Novel Monobody Could Potentially Inhibit Proteins Prevalent in Cancer

RAS proteins inhibited by the newly created NS1 monobody.

Investigators in a recent study discovered a novel way to block certain genetic mutations found in 30% of cancers.

Mutations in RAS proteins are found in approximately 90% of pancreatic cancers, and are highly prevalent in colon cancer, lung cancer, and melanoma. These RAS proteins include K-RAS, H-RAS, and N-RAS.

The high prevalence of these proteins in cancer, and the tumor’s dependence on the protein for survival, made RAS a heavily studied target for cancer research, according to the study published by Nature Chemical Biology.

Many previous studies have explored the protein in hopes of discovering new treatment options for patients whose cancer is characterized by mutated RAS proteins. However, there has been little success identifying drugs that can safely and effectively inhibit the proteins.

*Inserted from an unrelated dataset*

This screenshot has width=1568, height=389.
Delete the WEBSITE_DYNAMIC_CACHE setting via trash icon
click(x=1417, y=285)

Investigators in the current study took a novel approach, and found that a lab-created synthetic binding protein, called the NS1 monobody, can inhibit the protein family.

“We did not look for a drug or specifically for an inhibitor,” said lead investigator John O’Bryan, PhD. “We used monobody technology, a type of protein-engineering technology, to identify regions of RAS that are critical for its function.”

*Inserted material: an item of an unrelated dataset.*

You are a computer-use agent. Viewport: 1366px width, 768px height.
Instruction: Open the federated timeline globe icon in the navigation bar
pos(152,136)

Monobodies are independent of their environment, unlike antibodies, and can be used as genetically encoded inhibitors, according to the study. These lab-created monobodies have been used to target various proteins, such as enzymes and receptors in previous work.

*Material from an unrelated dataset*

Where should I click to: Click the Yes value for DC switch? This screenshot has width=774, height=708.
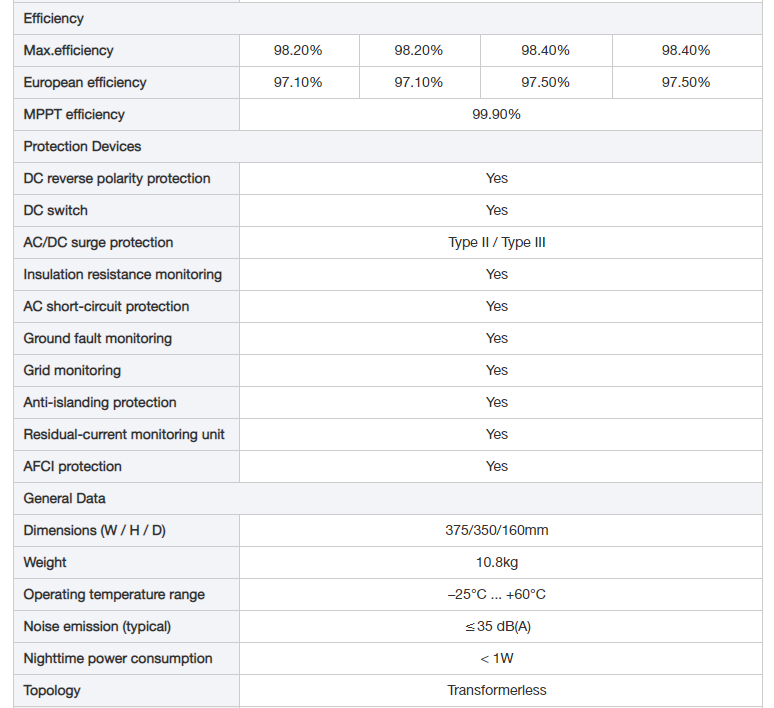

“The beauty of the technology is that when a monobody binds a protein, it usually works as an inhibitor of that protein,” Dr O’Bryan said.

In the current study, investigators discovered that the NSL monobody is able to bind to a section of the KRAS protein that was not previously known to play an important part in its oncogenetic activity. The monobody was able to block K-RAS and H-RAS by inhibiting the proteins to interact with an identical protein to form a pair, according to the study.

The investigators reported that the NS1 monobody does not appear to have any effect on N-RAS.

These new findings provide important information about how all of the RAS proteins function within the body, specifically in cancer. The investigators believe that this insight may be able to assist the development of novel cancer treatments that inhibit cancerous RAS proteins in cells.

“Development of effective RAS inhibitors represents a ‘holy grail’ in cancer biology,” Dr O’Bryan concluded. “We now have a powerful tool we can use to further probe RAS function. While future studies and trials are needed before these findings can be leveraged outside the lab, this study provides new insight into how we can potentially inhibit RAS to slow tumor growth.”